## Compiti richiesti
**1)** Rispondi alle domande seguenti sull'articolo sulla replica del direttore della RSI, una per riga:
(a) Come si chiama il direttore della RSI?
(b) Sul profilo di chi Canetta ha pubblicato la sua replica?
(c) Quanti caratteri ha un tweet secondo Canetta?
**2)** Aggiorna l'articolo sulla replica del direttore della RSI trascrivendone il passo da "LUGANO – Il" a "padiglione svizzero dell’Expo." e sostituendo "Expo" con "Esposizione universale".
**3)** Scrivi il seguito dell'articolo sulla replica del direttore della RSI, a partire dall'ultima frase riportata.

## Testo da leggere
Il direttore della RSI replica al post del ministro: "C'è un'offerta di lavoro con delle condizioni proposte e delle richieste, alcuni la definiscono un'opportunità, altri dumping. In italiano si chiama "dibattito"

LUGANO – Il direttore della RSI Maurizio Canetta è stato costretto a uscire dall’angusta struttura lessicale di Twitter, dove ogni post non può essere che lapidario, e approdare su Facebook per spiegare la sua posizione sulle offerte di lavoro lanciate per il padiglione svizzero dell’Expo.
Lo ha fatto oggi replicando al ministro Paolo Beltraminelli (leggi articolo correlato) sul profilo di quest’ultimo.
Scrive Canetta: “Frequento i social media (twitter e Facebook), cerco di capirne le regole e i meccanismi, capisco, e ne accetto qualche rischio. Tutto bene fino a quando posto un tweet (140 caratteri). Il mio account di twitter è legato a Facebook, che riprende i miei tweet. So che due social media significano due linguaggi diversi, ma a volte il tempo di obbliga a fare delle scelte.

## Dati forniti
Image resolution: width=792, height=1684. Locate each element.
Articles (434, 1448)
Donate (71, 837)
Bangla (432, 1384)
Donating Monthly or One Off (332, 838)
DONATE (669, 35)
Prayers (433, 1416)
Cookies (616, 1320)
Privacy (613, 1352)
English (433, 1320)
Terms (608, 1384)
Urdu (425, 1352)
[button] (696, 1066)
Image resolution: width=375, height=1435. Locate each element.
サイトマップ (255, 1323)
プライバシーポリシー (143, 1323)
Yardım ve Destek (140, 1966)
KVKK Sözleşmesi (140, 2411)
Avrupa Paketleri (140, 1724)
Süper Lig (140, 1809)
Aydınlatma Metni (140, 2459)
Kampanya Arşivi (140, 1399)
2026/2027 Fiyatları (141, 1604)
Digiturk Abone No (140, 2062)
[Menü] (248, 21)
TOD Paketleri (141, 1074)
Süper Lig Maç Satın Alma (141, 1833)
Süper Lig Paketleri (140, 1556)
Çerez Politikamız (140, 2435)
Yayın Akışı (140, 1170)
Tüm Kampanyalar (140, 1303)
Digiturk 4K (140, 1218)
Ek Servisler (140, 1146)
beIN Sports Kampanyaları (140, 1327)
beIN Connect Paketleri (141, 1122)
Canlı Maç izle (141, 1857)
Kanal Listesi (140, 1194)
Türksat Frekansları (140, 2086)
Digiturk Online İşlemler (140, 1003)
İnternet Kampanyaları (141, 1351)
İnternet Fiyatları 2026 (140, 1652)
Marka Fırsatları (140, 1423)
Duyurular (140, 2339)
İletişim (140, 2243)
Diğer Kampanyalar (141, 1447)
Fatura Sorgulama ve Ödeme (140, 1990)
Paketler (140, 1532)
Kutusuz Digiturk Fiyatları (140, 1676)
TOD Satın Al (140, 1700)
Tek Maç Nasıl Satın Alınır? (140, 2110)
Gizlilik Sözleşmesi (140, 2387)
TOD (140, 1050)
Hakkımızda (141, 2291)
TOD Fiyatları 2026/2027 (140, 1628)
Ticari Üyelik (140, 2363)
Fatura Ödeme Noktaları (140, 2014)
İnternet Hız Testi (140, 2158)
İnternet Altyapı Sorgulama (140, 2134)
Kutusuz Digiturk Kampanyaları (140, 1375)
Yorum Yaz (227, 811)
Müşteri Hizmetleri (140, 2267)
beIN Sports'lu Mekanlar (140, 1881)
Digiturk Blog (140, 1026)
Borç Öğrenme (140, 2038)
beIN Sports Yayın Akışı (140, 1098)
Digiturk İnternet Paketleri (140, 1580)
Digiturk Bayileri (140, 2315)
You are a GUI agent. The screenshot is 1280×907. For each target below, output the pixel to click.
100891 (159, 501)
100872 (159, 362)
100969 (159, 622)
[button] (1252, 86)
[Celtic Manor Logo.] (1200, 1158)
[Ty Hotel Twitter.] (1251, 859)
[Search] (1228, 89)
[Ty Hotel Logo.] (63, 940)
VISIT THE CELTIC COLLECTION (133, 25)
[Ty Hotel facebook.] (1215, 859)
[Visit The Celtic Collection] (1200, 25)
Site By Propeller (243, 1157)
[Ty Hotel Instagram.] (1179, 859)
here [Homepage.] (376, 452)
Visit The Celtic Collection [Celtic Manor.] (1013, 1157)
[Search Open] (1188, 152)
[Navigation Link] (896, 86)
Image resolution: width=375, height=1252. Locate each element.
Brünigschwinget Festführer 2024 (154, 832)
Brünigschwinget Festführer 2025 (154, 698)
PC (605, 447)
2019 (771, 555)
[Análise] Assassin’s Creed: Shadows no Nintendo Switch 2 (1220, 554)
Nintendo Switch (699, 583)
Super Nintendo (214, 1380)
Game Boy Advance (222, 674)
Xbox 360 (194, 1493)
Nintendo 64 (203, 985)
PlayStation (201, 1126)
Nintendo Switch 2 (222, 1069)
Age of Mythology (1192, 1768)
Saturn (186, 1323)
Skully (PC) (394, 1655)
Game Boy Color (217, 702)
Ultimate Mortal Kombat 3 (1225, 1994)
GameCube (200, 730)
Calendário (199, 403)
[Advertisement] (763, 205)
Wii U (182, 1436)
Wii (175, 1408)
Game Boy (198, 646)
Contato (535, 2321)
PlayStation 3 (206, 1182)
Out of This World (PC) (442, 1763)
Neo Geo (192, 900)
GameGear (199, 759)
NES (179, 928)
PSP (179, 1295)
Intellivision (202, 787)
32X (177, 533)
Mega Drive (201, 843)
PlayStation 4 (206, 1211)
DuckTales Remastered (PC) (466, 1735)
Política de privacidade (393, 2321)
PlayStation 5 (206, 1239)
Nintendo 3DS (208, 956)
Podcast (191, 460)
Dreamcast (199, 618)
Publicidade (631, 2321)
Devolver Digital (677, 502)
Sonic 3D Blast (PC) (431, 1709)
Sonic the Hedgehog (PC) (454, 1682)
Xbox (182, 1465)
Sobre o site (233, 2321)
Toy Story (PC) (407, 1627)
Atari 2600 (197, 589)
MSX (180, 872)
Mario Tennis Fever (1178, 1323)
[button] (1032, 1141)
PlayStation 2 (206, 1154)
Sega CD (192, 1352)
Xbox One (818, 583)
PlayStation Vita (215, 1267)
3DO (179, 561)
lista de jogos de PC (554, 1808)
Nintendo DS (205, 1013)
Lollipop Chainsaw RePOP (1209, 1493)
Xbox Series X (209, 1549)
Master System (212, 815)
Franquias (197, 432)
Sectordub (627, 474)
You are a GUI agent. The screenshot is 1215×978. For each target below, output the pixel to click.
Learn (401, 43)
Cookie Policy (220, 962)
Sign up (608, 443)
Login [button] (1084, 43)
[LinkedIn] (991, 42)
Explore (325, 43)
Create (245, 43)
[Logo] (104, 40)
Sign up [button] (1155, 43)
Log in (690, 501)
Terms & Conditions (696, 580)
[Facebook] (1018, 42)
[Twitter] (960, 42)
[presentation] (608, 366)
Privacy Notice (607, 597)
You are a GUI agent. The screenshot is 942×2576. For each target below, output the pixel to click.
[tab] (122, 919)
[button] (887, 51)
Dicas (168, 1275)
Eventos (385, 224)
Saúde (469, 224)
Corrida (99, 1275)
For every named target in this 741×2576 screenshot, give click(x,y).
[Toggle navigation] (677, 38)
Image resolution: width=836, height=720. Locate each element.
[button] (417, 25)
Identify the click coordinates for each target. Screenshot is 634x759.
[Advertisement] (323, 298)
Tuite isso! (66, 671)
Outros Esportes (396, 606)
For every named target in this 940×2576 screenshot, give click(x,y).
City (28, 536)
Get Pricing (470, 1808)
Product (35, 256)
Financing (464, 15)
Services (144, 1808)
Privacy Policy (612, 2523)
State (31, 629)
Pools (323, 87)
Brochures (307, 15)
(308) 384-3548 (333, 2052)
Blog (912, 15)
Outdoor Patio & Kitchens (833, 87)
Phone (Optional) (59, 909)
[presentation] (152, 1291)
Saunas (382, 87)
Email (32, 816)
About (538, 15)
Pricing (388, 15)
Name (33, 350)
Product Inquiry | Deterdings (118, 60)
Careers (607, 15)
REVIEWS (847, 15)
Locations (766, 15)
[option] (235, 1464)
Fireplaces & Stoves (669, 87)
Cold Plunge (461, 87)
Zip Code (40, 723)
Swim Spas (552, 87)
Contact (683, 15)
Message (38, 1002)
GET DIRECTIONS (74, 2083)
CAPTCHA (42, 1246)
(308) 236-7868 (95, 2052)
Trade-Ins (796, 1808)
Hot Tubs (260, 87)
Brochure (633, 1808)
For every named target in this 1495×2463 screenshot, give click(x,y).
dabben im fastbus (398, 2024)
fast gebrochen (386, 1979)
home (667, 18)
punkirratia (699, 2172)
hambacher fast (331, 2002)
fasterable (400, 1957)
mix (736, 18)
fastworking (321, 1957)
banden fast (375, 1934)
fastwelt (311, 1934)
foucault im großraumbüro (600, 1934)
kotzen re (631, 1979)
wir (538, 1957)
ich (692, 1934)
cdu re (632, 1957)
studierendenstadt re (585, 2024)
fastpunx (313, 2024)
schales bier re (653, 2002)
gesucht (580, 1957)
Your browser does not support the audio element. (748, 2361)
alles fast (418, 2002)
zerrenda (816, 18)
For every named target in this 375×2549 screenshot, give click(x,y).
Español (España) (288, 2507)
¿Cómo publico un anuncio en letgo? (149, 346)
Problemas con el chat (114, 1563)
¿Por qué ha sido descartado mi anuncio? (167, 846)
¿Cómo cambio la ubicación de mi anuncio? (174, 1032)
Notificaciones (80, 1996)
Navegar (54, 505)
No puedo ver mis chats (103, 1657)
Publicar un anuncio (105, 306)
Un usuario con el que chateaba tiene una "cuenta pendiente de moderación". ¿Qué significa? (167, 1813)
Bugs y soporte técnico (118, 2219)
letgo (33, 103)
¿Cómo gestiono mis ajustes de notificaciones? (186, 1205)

## Risposte ai compiti
**1)**
(a) Maurizio Canetta.
(b) Sul profilo del ministro Paolo Beltraminelli.
(c) 140 caratteri.

**2)**
LUGANO – Il direttore della RSI Maurizio Canetta è stato costretto a uscire dall’angusta struttura lessicale di Twitter, dove ogni post non può essere che lapidario, e approdare su Facebook per spiegare la sua posizione sulle offerte di lavoro lanciate per il padiglione svizzero dell’Esposizione universale.

**3)**
Nel tweet scrivo: "Beltraminelli lancia i posti di lavoro per Expo 2015", che è un dato di fatto. "e parte il dibattito", che è un secondo dato di fatto. "2500 franchi al mese con 4 lingue è dumping?", che è la descrizione di quel che sta succedendo sui social media e nella stampa.
C'è un'offerta di lavoro con delle condizioni proposte e delle richieste, alcuni la definiscono un'opportunità, altri dumping. In italiano si chiama "dibattito", in italiano il punto di domanda indica un interrogativo.
Risultato: un uomo politico e di comunicazione (Armando Boineff) parla di istigazione contro il consigliere si stato. Il consigliere di stato stesso dice: "mi riferiscono di un tweet per lo meno bizzarro di Canetta". Il dibattito è il sale della piazza, anche quella virtuale, tutto mi sta bene, ma vorrei che si andasse alle fonti. Poi tutto è lecito, tranne distorcere la realtà".